Police are reminding people not to call 9-1-1 after an earthquake

Jul 5 2019, 11:47 pm

Amidst a pair of earthquakes on Wednesday night and three quakes off the coast of BC on Friday morning, police and emergency services have stepped forward to explain when and when not to call 9-1-1 during an earthquake.

E-Comm 9-1-1, British Columbia’s largest emergency communications centre, reminds people that emergency lines should be kept clear in case of life or death emergencies.

In addition to non-emergency information sources, E-Comm 9-1-1 has also shared the following tips on how to help following an earthquake:

  • After the shaking stops and it’s safe to come out from cover, ensure all phones are off the hook
  • Do not use the telephone immediately unless there is a life at stake
  • If you have a serious emergency, dial 9-1-1. If you hear a busy signal, hang up and dial again.
  • If you receive a recorded announcement, stay on the line and wait for a call-taker. Do not hang up.
  • Do not call 9-1-1 to ask questions about the earthquake.
  • Listen to your radio and TV for instructions and information, including finding out when it’s clear to telephone relatives and friends.

It’s a sentiment the Abbotsford police felt was too good to ignore, even reposting an infographic from E-Comm 9-1-1 to their Instagram.

A 2015 earthquake in BC resulted in hundreds of non-emergency calls to 9-1-1

During a 4.7-magnitude earthquake that was felt in southwestern BC in December of 2015, communications centres received 318 calls in the 15-minute period following the quake.

“I was working that night and the calls that I took were not emergencies,” says Megan Wong, a 9-1-1 operator, in a 2016 news release. “People were calling with questions or statements like: Was that an earthquake? My whole house just shook.”
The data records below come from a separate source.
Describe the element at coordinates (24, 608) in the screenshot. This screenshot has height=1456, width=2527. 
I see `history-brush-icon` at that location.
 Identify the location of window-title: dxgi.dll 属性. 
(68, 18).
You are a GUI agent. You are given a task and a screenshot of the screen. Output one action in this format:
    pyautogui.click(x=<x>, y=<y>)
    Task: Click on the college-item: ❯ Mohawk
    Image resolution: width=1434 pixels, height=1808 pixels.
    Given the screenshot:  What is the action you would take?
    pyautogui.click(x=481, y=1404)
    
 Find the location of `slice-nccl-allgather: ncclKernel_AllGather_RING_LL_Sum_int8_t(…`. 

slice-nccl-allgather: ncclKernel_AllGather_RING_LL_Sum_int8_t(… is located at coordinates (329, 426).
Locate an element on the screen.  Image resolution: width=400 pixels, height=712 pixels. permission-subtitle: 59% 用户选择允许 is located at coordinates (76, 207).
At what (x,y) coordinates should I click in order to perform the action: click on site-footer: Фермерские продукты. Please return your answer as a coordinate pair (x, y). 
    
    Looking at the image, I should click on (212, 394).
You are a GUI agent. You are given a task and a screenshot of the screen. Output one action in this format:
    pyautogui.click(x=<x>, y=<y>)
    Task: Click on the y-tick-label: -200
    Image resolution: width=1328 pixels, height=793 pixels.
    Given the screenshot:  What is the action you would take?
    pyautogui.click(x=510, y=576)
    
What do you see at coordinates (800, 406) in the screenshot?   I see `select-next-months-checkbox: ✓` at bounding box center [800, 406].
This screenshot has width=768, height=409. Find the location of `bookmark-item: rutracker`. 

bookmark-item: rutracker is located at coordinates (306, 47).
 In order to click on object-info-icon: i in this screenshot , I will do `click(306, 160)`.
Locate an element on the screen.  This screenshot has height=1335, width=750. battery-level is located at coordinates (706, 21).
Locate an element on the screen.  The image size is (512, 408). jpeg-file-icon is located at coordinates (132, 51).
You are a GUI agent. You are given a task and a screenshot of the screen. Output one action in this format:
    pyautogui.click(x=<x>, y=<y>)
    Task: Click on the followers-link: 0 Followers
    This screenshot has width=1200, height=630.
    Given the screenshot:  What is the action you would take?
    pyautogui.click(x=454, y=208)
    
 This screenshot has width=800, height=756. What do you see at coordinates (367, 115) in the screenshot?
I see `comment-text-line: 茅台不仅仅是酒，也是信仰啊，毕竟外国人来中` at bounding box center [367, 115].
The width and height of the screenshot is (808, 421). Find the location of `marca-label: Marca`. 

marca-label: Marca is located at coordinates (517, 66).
According to Wong, when people call 9-1-1 for non-emergency reasons, they tie up valuable resources.

“There are many great resources of information that don’t involve calling 9-1-1, such as: Prepared BC, the Government of Canada, Emergency Info BC, and other non-emergency resources,” says Jody Robertson, E-Comm’s director of corporate communications. “The message we want to send is that 9-1-1 resources are finite and lines need to remain open to those with true emergencies.

British Columbians can also find more information about who to call during or after an earthquake online.